[[ Excerpted data open ]]
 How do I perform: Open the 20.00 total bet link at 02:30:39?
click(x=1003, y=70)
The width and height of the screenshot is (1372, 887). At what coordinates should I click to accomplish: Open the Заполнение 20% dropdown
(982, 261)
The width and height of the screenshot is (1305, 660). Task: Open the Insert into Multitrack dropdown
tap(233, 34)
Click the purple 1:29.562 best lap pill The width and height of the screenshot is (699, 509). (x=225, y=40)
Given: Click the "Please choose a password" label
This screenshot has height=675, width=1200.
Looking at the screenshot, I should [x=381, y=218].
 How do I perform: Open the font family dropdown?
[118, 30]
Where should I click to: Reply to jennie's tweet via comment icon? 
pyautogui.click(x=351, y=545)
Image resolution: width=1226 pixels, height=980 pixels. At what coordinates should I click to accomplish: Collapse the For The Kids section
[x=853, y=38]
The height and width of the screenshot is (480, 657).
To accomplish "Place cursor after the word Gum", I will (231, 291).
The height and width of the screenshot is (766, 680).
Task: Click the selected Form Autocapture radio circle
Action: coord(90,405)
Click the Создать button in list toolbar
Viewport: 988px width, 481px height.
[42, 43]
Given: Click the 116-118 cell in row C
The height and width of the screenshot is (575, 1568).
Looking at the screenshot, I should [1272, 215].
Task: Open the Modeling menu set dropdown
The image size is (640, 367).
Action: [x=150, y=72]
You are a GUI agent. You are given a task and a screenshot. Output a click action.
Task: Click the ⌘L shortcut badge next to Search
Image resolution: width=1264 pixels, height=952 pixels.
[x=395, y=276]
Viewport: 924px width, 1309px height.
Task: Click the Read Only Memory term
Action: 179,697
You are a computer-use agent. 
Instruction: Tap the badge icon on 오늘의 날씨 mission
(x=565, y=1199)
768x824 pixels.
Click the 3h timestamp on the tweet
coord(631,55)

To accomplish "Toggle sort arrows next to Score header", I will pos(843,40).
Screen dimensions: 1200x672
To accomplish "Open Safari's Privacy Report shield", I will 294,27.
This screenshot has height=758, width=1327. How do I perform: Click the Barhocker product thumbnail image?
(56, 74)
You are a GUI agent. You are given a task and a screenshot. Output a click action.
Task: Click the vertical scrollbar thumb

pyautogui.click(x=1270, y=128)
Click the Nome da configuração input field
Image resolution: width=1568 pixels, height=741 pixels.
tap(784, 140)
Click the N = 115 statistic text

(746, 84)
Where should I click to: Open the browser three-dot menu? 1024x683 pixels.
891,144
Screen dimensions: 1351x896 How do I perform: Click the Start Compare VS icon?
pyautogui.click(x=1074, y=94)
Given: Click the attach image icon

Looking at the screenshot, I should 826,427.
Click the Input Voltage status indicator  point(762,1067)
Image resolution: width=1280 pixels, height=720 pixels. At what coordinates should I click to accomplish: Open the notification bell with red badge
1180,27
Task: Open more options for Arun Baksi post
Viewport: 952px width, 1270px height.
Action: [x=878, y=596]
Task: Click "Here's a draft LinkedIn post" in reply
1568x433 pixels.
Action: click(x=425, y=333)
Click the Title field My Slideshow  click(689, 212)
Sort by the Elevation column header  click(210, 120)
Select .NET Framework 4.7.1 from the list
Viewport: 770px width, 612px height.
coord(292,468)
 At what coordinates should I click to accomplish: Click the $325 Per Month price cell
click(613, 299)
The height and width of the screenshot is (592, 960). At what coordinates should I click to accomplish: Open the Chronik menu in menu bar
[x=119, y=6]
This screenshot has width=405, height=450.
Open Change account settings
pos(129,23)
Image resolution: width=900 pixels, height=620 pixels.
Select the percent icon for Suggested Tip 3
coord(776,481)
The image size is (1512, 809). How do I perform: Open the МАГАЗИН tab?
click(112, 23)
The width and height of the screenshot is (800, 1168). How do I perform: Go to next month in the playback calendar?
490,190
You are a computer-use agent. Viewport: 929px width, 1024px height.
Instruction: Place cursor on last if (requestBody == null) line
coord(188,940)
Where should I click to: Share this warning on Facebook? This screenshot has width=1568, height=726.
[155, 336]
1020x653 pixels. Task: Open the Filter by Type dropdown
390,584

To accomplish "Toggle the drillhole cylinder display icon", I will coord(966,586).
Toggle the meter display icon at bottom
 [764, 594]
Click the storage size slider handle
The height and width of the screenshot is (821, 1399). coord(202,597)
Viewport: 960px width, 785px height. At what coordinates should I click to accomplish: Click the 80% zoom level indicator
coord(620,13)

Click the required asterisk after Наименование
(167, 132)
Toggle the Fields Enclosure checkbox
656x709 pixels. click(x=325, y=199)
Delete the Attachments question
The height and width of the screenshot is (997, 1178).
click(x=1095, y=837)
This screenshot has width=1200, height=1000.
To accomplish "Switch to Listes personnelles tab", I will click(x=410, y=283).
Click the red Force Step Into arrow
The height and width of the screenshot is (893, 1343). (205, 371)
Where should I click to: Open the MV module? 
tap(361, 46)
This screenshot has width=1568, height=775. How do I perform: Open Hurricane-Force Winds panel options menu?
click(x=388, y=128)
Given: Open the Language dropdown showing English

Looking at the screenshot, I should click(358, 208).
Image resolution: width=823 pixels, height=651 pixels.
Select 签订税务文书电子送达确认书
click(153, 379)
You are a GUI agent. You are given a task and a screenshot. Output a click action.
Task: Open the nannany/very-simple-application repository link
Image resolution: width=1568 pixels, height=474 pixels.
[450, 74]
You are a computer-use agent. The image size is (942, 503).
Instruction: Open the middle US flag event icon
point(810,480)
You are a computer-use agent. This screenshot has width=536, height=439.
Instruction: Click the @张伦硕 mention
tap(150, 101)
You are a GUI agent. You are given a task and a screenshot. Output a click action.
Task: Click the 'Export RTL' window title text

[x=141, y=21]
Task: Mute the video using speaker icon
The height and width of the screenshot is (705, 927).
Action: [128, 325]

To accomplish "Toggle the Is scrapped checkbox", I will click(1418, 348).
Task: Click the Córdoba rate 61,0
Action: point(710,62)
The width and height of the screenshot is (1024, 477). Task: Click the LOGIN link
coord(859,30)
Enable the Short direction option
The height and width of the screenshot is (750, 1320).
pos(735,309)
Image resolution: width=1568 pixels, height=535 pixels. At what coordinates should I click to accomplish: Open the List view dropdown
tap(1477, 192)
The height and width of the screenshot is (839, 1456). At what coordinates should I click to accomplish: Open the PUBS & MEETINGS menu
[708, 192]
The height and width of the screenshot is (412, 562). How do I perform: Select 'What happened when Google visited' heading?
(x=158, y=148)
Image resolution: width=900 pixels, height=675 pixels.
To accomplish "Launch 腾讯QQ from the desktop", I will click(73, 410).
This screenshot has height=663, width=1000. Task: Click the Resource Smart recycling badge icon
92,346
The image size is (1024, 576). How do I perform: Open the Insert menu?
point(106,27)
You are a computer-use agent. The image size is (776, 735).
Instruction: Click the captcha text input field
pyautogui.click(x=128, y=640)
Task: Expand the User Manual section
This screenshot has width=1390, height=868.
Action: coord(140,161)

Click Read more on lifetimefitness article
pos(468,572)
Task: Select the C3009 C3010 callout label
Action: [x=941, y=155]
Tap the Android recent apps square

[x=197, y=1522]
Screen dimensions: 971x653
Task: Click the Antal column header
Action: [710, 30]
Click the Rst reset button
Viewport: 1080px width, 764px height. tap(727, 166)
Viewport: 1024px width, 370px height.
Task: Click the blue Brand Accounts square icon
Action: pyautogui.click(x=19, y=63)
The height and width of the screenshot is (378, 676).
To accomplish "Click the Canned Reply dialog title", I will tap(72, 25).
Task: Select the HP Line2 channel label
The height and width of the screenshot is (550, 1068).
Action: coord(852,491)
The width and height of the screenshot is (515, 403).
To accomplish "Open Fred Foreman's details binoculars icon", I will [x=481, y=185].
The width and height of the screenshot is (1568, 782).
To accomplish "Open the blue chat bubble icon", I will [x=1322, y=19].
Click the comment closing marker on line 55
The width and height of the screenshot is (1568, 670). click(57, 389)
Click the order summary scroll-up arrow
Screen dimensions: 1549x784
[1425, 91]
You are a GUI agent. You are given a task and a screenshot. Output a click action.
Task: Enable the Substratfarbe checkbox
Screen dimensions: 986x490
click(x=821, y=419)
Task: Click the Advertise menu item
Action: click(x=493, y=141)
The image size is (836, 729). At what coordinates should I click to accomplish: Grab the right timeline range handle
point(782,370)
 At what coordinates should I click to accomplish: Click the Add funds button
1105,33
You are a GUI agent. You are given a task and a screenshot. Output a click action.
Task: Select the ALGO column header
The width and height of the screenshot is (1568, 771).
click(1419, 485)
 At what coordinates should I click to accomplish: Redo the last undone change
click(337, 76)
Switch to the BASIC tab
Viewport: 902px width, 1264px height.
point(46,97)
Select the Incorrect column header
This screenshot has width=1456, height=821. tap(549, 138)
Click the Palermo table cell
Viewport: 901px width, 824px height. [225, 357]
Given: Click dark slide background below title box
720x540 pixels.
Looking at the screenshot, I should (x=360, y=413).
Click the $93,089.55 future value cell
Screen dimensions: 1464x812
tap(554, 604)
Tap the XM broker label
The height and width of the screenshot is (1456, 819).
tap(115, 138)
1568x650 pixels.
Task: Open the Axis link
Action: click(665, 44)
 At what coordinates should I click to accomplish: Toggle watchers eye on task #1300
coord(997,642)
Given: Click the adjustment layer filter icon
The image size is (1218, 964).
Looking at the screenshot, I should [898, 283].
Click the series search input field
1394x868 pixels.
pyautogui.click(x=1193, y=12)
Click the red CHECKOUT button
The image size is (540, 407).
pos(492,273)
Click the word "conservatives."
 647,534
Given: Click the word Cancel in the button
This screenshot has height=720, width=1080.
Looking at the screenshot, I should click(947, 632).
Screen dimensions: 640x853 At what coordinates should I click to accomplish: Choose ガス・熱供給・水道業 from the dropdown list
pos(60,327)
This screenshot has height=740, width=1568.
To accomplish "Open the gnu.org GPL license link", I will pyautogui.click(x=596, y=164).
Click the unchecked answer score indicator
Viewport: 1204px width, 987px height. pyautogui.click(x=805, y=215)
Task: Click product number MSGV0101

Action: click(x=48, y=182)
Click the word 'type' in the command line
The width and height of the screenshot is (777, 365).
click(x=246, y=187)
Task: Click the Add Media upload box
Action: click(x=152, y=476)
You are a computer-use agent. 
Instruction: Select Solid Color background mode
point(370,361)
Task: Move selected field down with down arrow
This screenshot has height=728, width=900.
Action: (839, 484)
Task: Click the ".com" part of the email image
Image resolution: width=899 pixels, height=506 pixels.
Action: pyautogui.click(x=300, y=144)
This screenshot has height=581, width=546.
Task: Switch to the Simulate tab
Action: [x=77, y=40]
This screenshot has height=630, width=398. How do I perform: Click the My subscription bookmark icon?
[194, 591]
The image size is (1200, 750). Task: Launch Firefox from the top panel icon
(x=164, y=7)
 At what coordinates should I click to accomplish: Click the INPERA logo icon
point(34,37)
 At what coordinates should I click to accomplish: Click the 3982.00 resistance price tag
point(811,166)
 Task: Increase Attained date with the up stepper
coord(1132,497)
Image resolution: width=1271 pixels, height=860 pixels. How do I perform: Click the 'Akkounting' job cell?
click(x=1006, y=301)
[[ Excerpted data closed ]]
Your objective → Within the data above, the lines from the one with "1568x433 pixels." to the one with "This screenshot has width=405, height=450." must be repeated exactly; no other line belongs in the answer.

Response to the exercise →
1568x433 pixels.
Action: click(x=425, y=333)
Click the Title field My Slideshow  click(689, 212)
Sort by the Elevation column header  click(210, 120)
Select .NET Framework 4.7.1 from the list
Viewport: 770px width, 612px height.
coord(292,468)
 At what coordinates should I click to accomplish: Click the $325 Per Month price cell
click(613, 299)
The height and width of the screenshot is (592, 960). At what coordinates should I click to accomplish: Open the Chronik menu in menu bar
[x=119, y=6]
This screenshot has width=405, height=450.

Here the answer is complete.